Start of Block

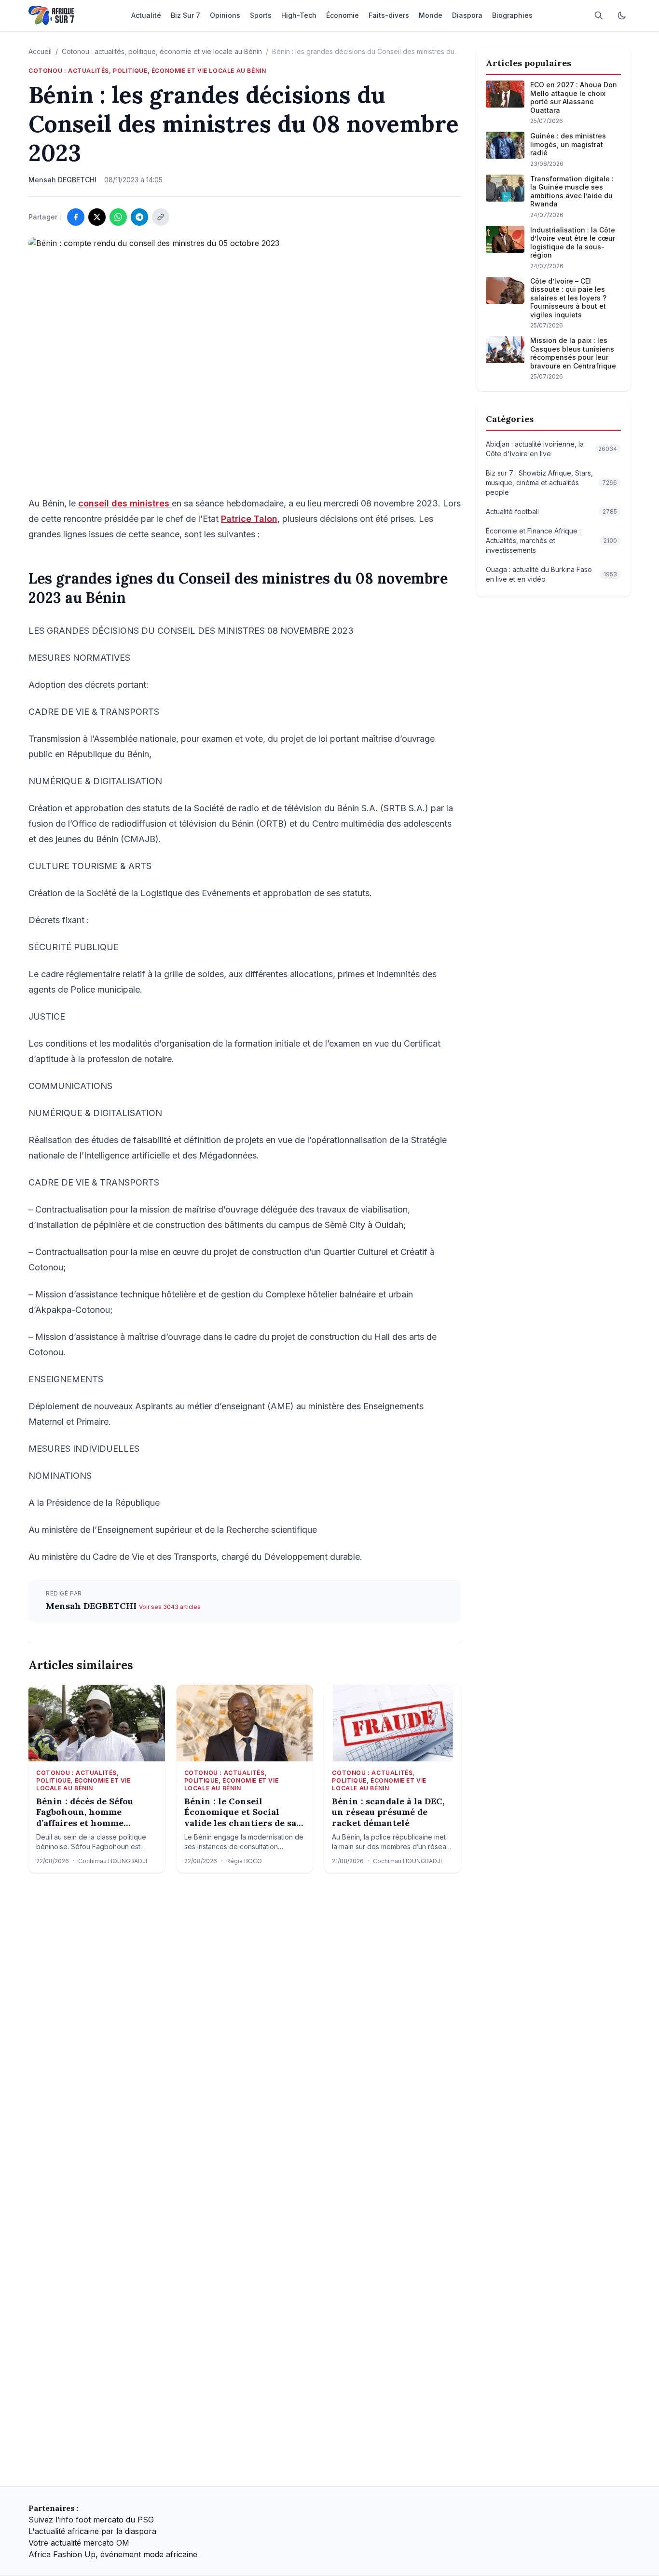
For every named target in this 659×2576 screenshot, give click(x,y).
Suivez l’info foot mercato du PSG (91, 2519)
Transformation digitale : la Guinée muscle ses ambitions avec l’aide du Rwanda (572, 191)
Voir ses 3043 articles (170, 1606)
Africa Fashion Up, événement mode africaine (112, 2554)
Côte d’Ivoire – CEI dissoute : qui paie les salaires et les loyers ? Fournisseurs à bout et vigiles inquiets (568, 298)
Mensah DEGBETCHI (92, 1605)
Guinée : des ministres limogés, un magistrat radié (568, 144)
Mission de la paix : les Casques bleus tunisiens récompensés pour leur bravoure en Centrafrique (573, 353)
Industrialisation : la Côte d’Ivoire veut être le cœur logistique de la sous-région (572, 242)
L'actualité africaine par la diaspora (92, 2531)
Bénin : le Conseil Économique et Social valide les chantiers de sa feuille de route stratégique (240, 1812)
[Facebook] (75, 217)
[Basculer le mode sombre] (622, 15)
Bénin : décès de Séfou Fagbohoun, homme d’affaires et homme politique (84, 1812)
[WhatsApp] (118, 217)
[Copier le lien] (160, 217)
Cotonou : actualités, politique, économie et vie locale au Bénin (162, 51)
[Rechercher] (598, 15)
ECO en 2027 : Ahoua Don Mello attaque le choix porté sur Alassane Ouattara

End of Block

§ **WHAT THE TASK ASKS**
Repeat, character for character, the lines from the one that holds "[Rechercher] (598, 15)" to the final line of the material, inclusive, and no other lines.

§ **YOUR RESPONSE**
[Rechercher] (598, 15)
ECO en 2027 : Ahoua Don Mello attaque le choix porté sur Alassane Ouattara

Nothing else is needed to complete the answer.